Thursday, March 22, 2012

Chana Masala with Quinoa

I’m taking a vacation from rice. When my mom is here, there is usually rice at.every.meal. It's so plain. To jazz it up, sometimes I drizzle gochujang (Korean red chili sauce) because I love how the spice burns my tongue. Or, if I prefer less heat, I spoon thick, inky juices from the eggplant cooked in black bean sauce over my rice. 

Since I got back from Hong Kong, I don’t have to dread eating rice. My mom abandoned me and now I have the whole apartment to myself for two months, which translates to two things: walking around naked (I’m not kidding), and eating whatever I want, whenever I want. But then sometimes laziness takes over and I’m tempted to declare peanut butter and jelly sandwiches for breakfast, lunch and dinner.

But I won’t have it. I brainstormed a delicious list of dishes that I’ve been meaning to make for months and also taste good the next day (none of them include rice, though risotto to me, doesn’t count, because it’s one of my favourite things ever). This weekend I crossed three things off my list and then added six more dishes as I was browsing cookbooks, so now I'm faced with a serious dilemma of finding a way to grow a second stomach to stick more food in my belly.

Last week, this chana masala lasted me for half the week. Seven spices are layered with sweet tomatoes and caramelized onions, the silky chickpeas help soak up the bright and hot flavours to give you a robust and luscious sauce. Pour it over quinoa (or if you dare: rice!), add a dollop of yogurt and you have yourself a very fine dinner. I couldn’t help but eat it in big, greedy bites, I encourage you to do the same.

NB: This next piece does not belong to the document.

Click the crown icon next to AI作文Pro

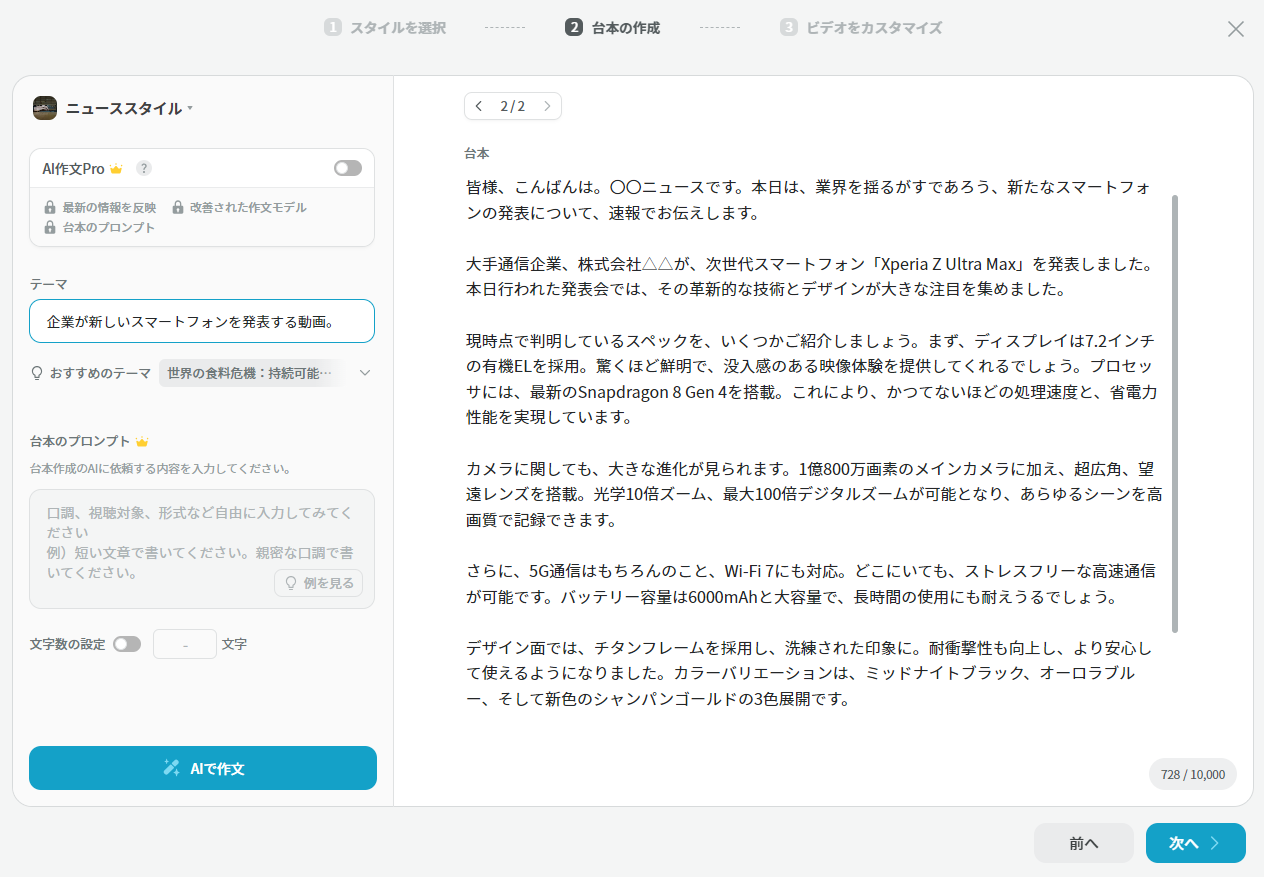[x=116, y=169]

**The lovely Lauren over at A Dash of Cinema interviewed me about food, blogging, and photos. You read about it here.

Chana Masala
Adapted from Debbie at Smitten Kitchen and Molly at Orangette

I liked Molly’s recipe instructions and how the sauce was slowly thickened, but I also liked how Debbie used more spices. I wanted a full-flavoured dish with a mild amount of heat and would make decent leftovers, this definitely made the cut.

1 tablespoon olive oil
1 medium onion, roughly chopped
2 cloves of garlic, minced
2 teaspoons grated fresh ginger
1 tablespoon ground coriander
2 teaspoons ground cumin
1/2 teaspoon ground cayenne pepper
1 teaspoon ground turmeric
2 teaspoons cumin seeds, toasted and ground
2 teaspoons paprika
1 teaspoon garam masala
½ teaspoon salt
2 cups tomatoes, chopped small or 1 15-ounce can of whole tomatoes with their juices, chopped small
4 cups cooked chickpeas or 2 (15-ounce) cans chickpeas, drained and rinsed

1. Over medium heat, pour the oil into a large pot and add onions. Cook until soft and translucent, about 5 minutes, stirring occasionally. It’s ok if the onions brown a bit, it will give the dish even more flavor.

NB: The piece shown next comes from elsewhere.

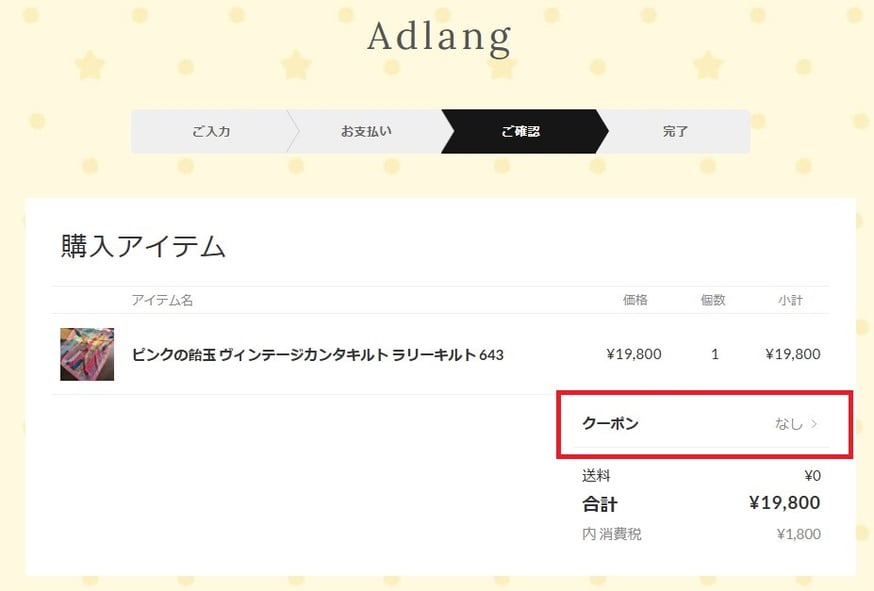Go to the お支払い step
Image resolution: width=874 pixels, height=591 pixels.
point(366,132)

2. Reduce the heat to low. Add the garlic, ginger, coriander, cumin, cayenne pepper, turmeric, cumin seeds, paprika, garam masala, salt and cook, stirring occasionally, until fragrant and toasty, about 30 seconds. Add ¼ cup of water and stir to scrape up any brown bits from the bottom of the pan. Cook until the water has evaporated completely. Pour in the juice from the can of tomatoes, followed by the tomatoes themselves, using your hands to bring them apart as you add them (or use a pair of scissors to snip them into pieces)

3. Raise the heat to medium and bring the pot to a gentle boil. Adjust the heat to a simmer, add the cilantro and continue to cook gently, stirring occasionally, until the mixture reduces a bit and begins to thicken, about 5 minutes. Add the chickpeas, stirring well, and cook over low heat for 5 minutes. Add 2 tablespoons of water and cook for another 5 minutes. Add another 2 tablespoons of water and cook until absorbed, a few minutes more. This process of adding and cooking off water helps to concentrate the sauce’s flavour and makes the chickpeas more tender and toothsome. Taste, and adjust the seasoning as necessary.

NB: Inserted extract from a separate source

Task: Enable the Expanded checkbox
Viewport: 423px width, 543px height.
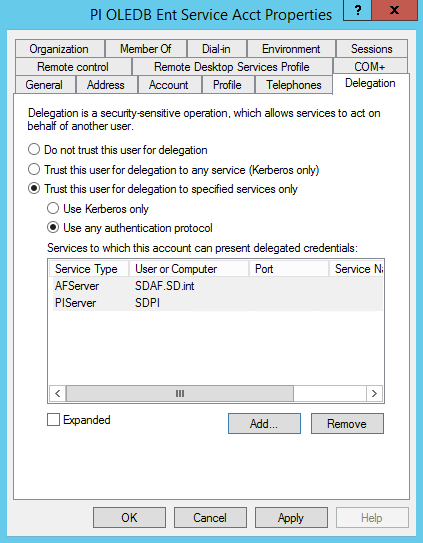Action: click(53, 420)
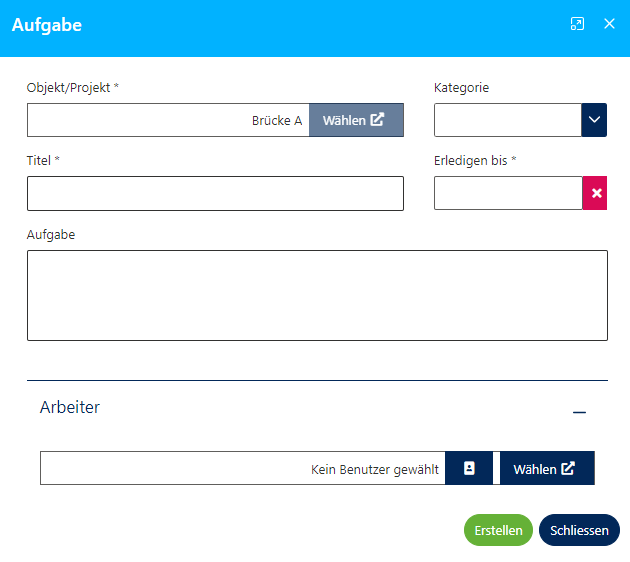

4. Serve with quinoa or rice, add a spoonful of yogurt on top or a squeeze of lemon, whatever suits your fancy.

Steamed Quinoa
From Epicurious

There are quite a few steps to prepare quinoa but it’s worth every effort to yield fluffy, perfectly cooked grains.


1 cup quinoa

Vegetable stock
1. Wash quinoa in 3 changes of cold water in a bowl, draining in a fine-mesh sieve.

2. Cook quinoa in a medium pot of well-salted boiling water, uncovered, until almost tender, about 10 minutes. Drain in sieve, then set sieve over same pot above 1 inch of simmering water (water should not touch bottom of sieve).

3. Cover quinoa with a folded kitchen towel (not terry cloth), then cover with a lid (don’t worry if lid doesn’t fit tightly) and steam until tender, fluffy, and dry, about 15 minutes. Let stand off heat, without lid but still covered with towel, 5 minutes. 

Recipe here!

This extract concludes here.